Courtesy António Cidadão.


When Ralph B. Baldwin, an early proponent of the impact origin of craters, first recognized the basin structure of Nectaris, he pointed out that there were fragments of inner rings concentric to the 860-km-diameter Altai Scarp rim. He described the "great curved ridge paralleling the lava edge" between Colombo and Santbech and matched it with a similar, "diametrically opposite" short ridge linking Cyrillus and Catharina.
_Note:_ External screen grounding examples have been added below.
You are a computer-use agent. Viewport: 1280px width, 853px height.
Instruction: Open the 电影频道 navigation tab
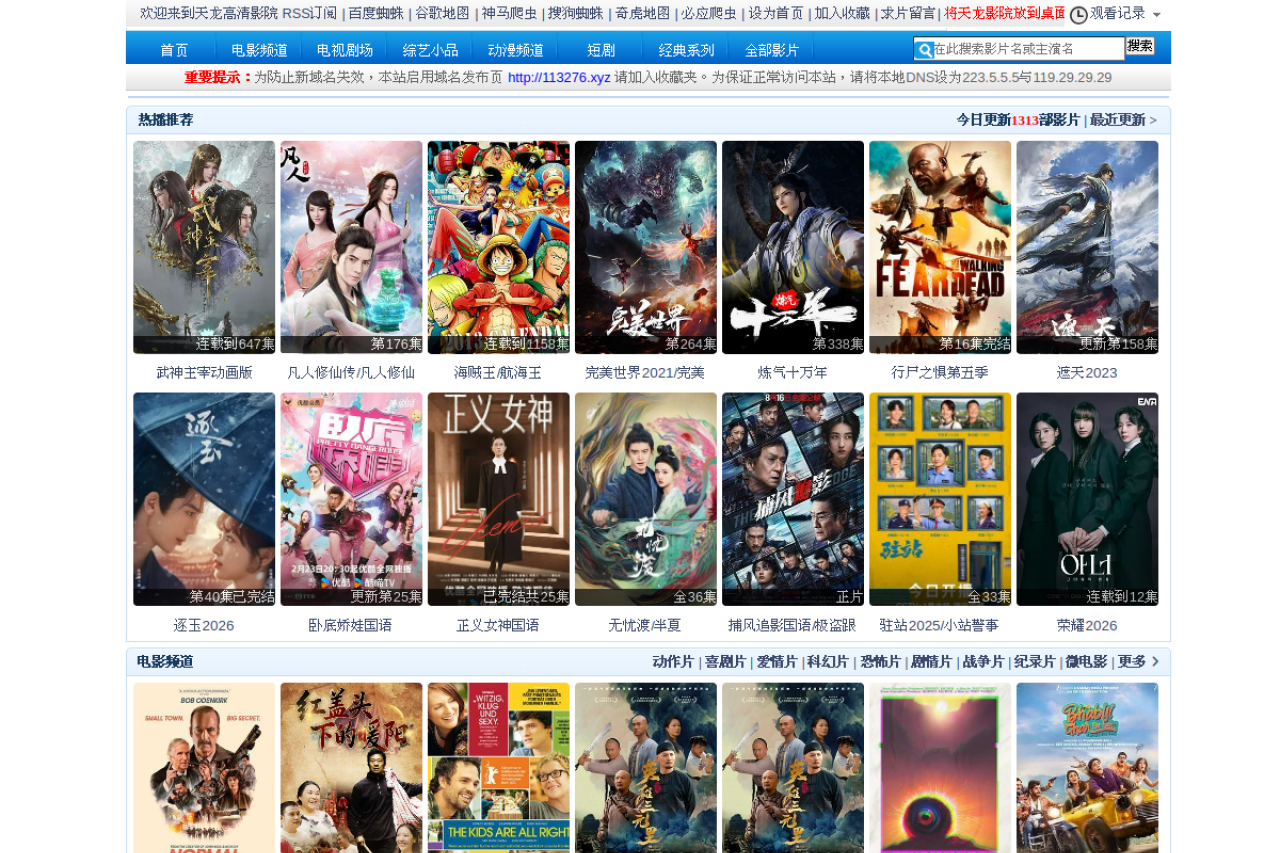(x=259, y=50)
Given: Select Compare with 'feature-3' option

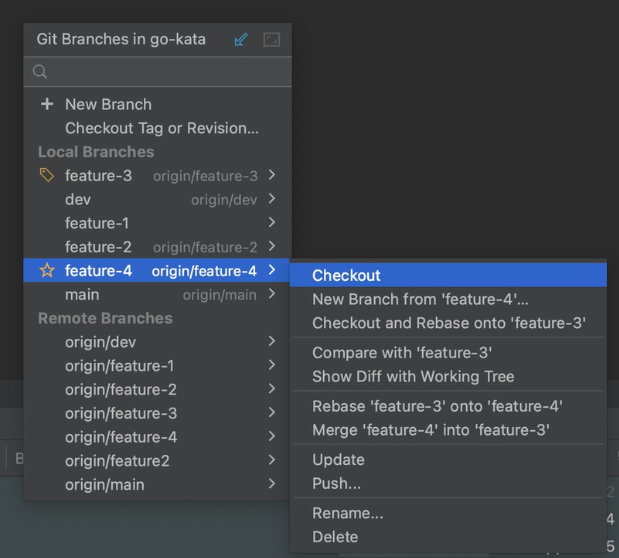Looking at the screenshot, I should tap(402, 353).
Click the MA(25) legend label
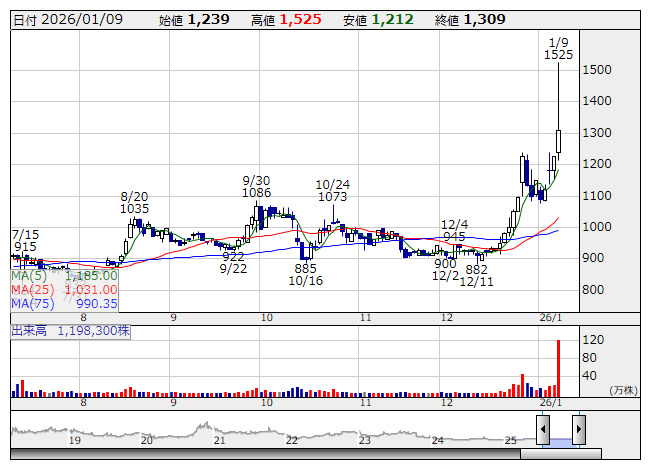Image resolution: width=653 pixels, height=470 pixels. pyautogui.click(x=32, y=289)
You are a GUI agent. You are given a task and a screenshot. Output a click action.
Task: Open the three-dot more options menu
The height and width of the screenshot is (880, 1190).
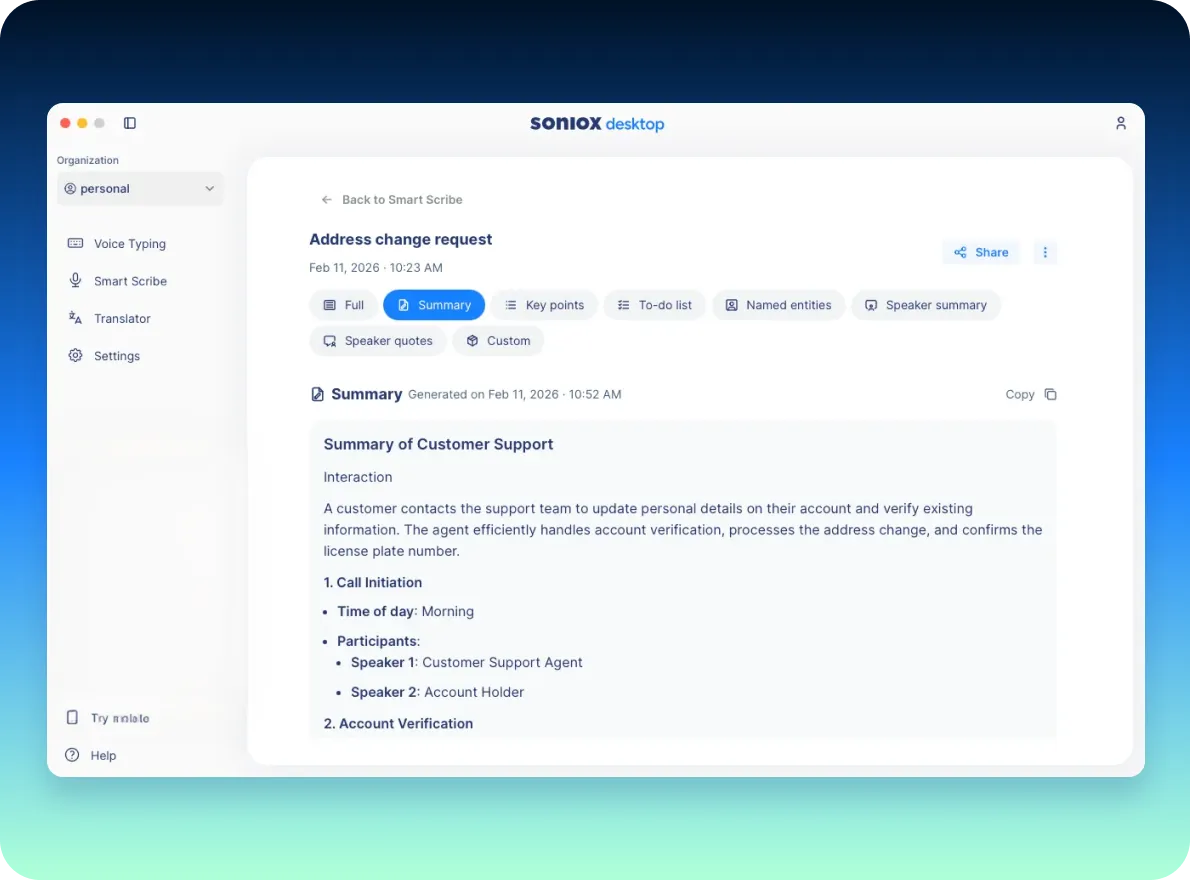click(x=1045, y=252)
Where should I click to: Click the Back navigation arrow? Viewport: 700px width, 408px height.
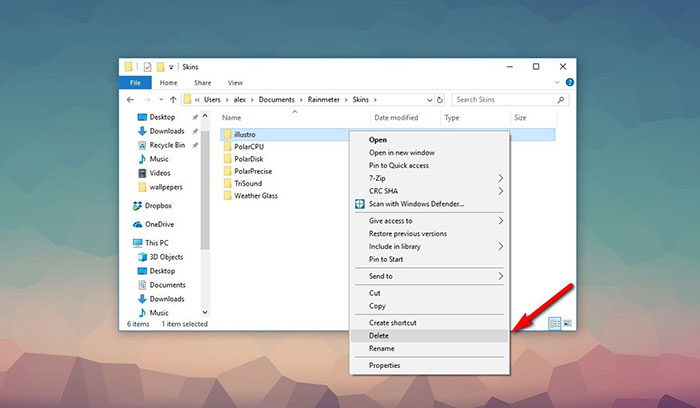click(x=129, y=99)
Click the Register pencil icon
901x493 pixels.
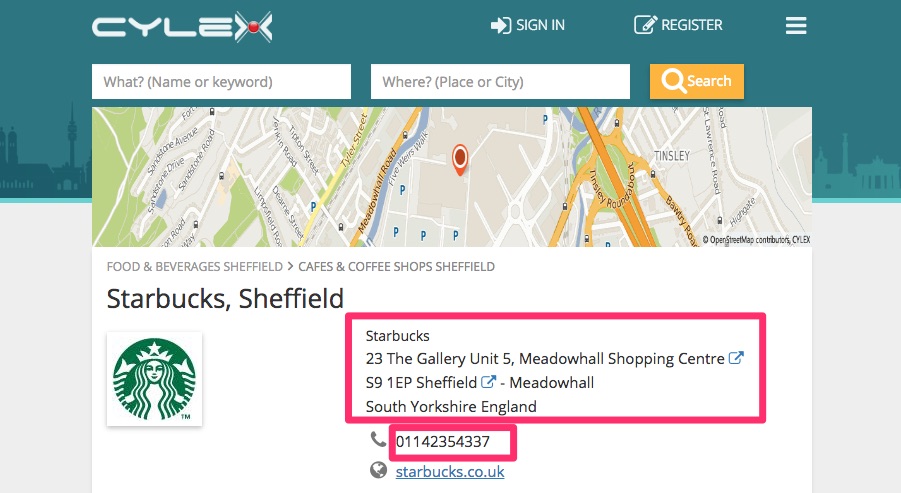[x=645, y=25]
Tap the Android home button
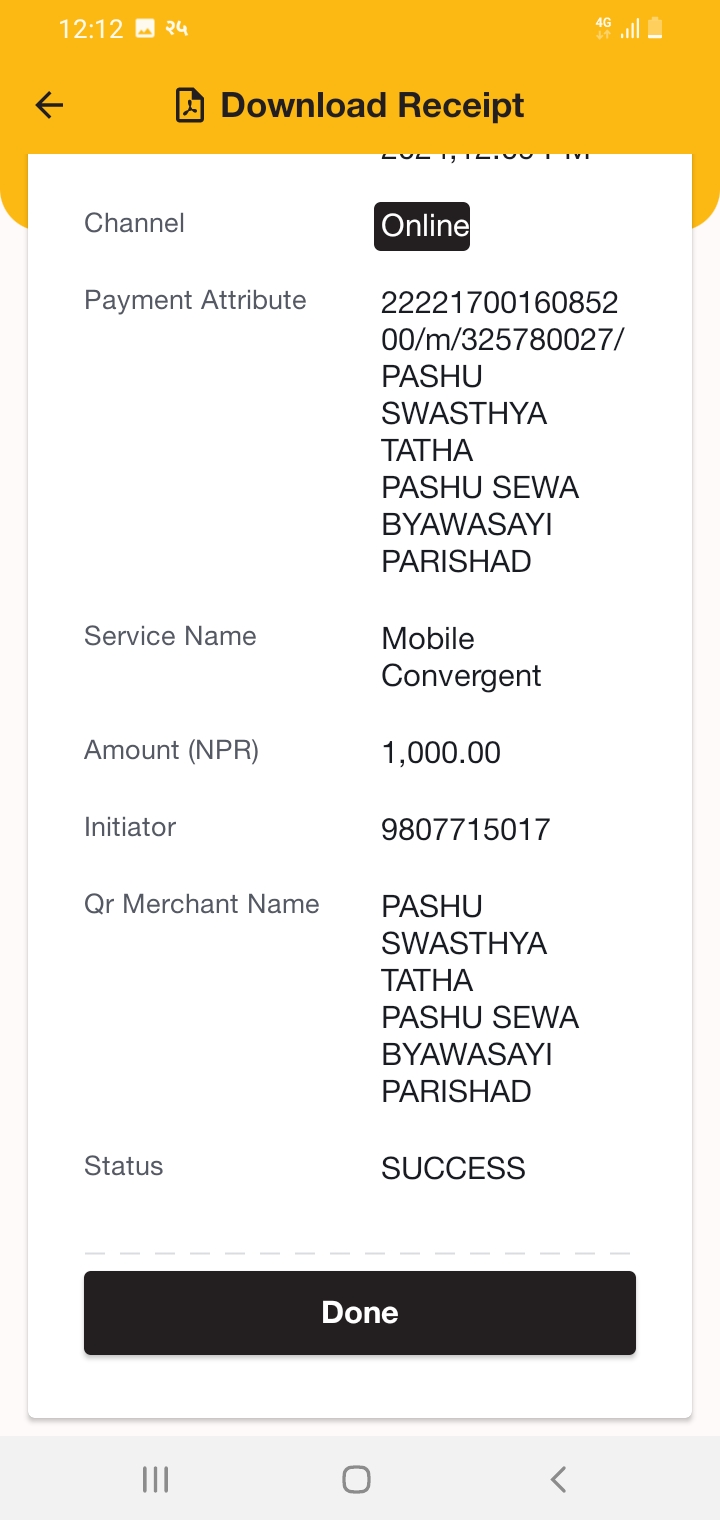 pyautogui.click(x=356, y=1479)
Fifteen years later, lunar scientists William K. Hartmann and Gerard Kuiper found more fragments of this ring and also mapped other rings. The most obvious is the roughly circular outline of the 400-km-diameter mare shore that is bounded by a pronounced ridge (named the Pyrenees Mountains) just east of the crater Bohnenberger, and a subtle ridge on the mare's south shore on either side of the crater Fracastorius. Inside this ring is a delicate example of a wrinkle-ridge ring that extends all along the eastern and southeastern edge of the mare and then again along the western shore. A low-sun angle will make this feature stand out boldly from the mare floor. And finally, some scientists think there is a subtle outer ring passing near the crater Sacrobosco and through the Apollo 16 landing site north of Descartes. I don't see any evidence of it, do you?